Furthermore, when the heat exchanger is used as a cooler, condensed water generated near the heat exchanger tubes 2 on the surface of the flat fins falls,
Wave-shaped straightening groove 40 In the direction of gravity, the water flows along the wave-shaped straightening groove 4 on the lower side of the heat exchanger tube 2, but since the wave-shaped straightening groove 4 is on a substantially circular arc concentric with the heat exchanger tube 2, condensed water is not transferred. The water flows toward a point where the angle θ from the stagnation point on the surface of the heat tube 2 is 'f900, and flows out from the water outflow groove 5. Therefore, even when used as a cooler, the air flow path formed by the wave-shaped rectifying grooves 4 is not blocked by condensed water and the air flow passes through it, without increasing ventilation resistance as well as heat dissipation characteristics. Heat transfer performance can be significantly improved.

In this embodiment, the cross-sectional shape of the rectifying groove 4 is a sawtooth shape, but it is clear that other shapes, such as a groove shape, will have the same effect.
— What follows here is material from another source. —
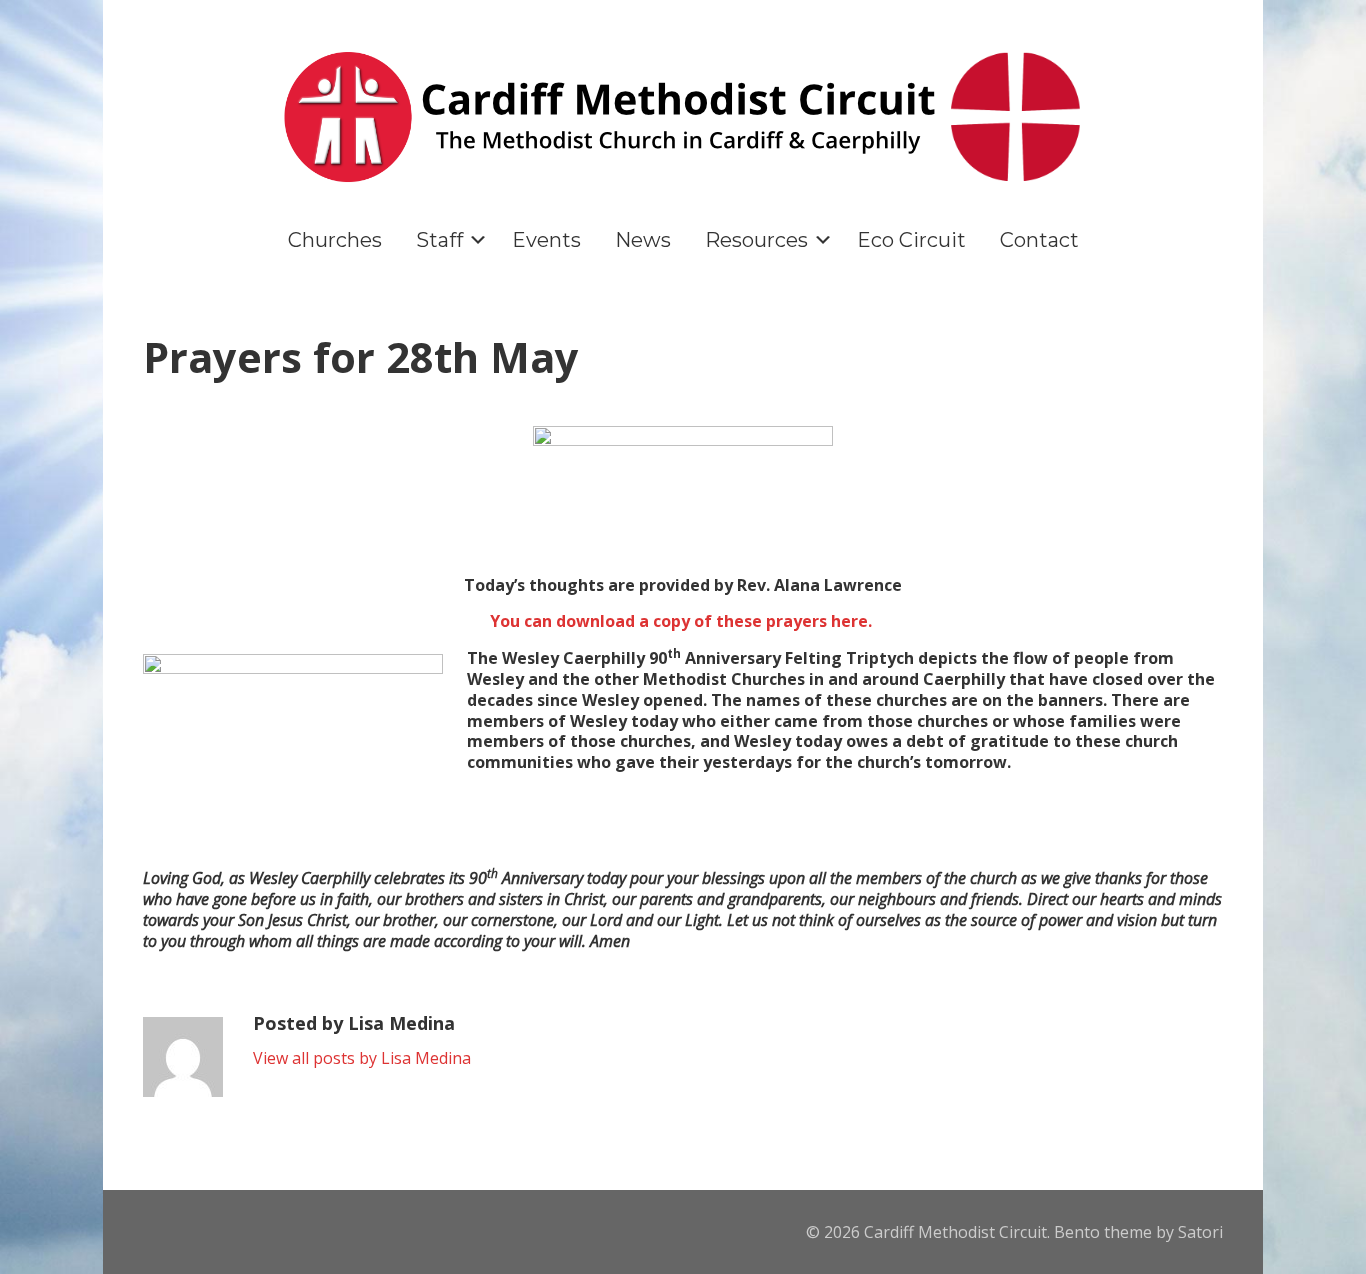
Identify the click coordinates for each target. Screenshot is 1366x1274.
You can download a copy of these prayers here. (683, 621)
As described above, the present invention provides wave-shaped rectifying grooves 4 to prevent separation of airflow in the fins around the fin group arranged in parallel at regular intervals and the 5 Beno tube group inserted at right angles to the fin group. This is a finned heat exchanger in which water outflow grooves 6 are provided in the wave-shaped rectifying grooves 4 around the adjacent heat transfer tubes 2, that is, in the portions located perpendicular to the wind inflow direction.
The dead area 3 downstream of the heat exchanger tube 2 is reduced, and the heat exchanger tube 2
Since separation of the airflow on the surface is prevented, the airflow is not disturbed, and the pressure loss of the airflow passing between the fins 1 can be reduced, the heat transfer performance of the heat exchanger is greatly improved.

In addition, when used as a cooler, the air flow path formed by the wave-shaped rectifying grooves 4 is not blocked by condensed water and the air flow flows, allowing heat transfer without increasing ventilation resistance, similar to the heat dissipation property. Performance can be significantly improved.

Furthermore, since the wave-shaped rectifying grooves 4 and the water outflow grooves 5 are symmetrical with respect to the step direction line at the center of the heat transfer tubes 2, the same heat transfer performance can be obtained regardless of whether the airflow flows from the forward or reverse direction. The installation has many features such as being able to erase time errors.

[Brief explanation of drawings]

6 b. Fig. 1a is a perspective view of a conventional heat exchanger, Fig. 1 is a thermal fluid characteristic diagram around a tube between fins, and Fig. 2a is a cross section of a finned heat exchanger showing an embodiment of the present invention. Figure, 2nd figure, 2nd figure
It is a sectional view taken along the line AA/ in figure a. 1...Fin, 1a...Part of fin collar, 2...'...Heat transfer tube, 3...Dead area, 4...Wave shape Rectification groove, 6...Water outflow groove. Name of agent: Patent attorney Toshio Nakao and 1 other person No. 1
Figure (ts, n) Figure 2 (0-n475-

Claims (1)

[Claims] A wave-shaped rectifying groove that is composed of a group of fins arranged in parallel at regular intervals and a group of heat exchanger tubes inserted at right angles to the group of fins, and prevents separation of airflow in the group of fins around the group of heat exchanger tubes. A finned heat exchanger, wherein water outflow grooves are provided in the wave-shaped rectifying grooves around the heat exchanger tubes in the direction of adjacent stages.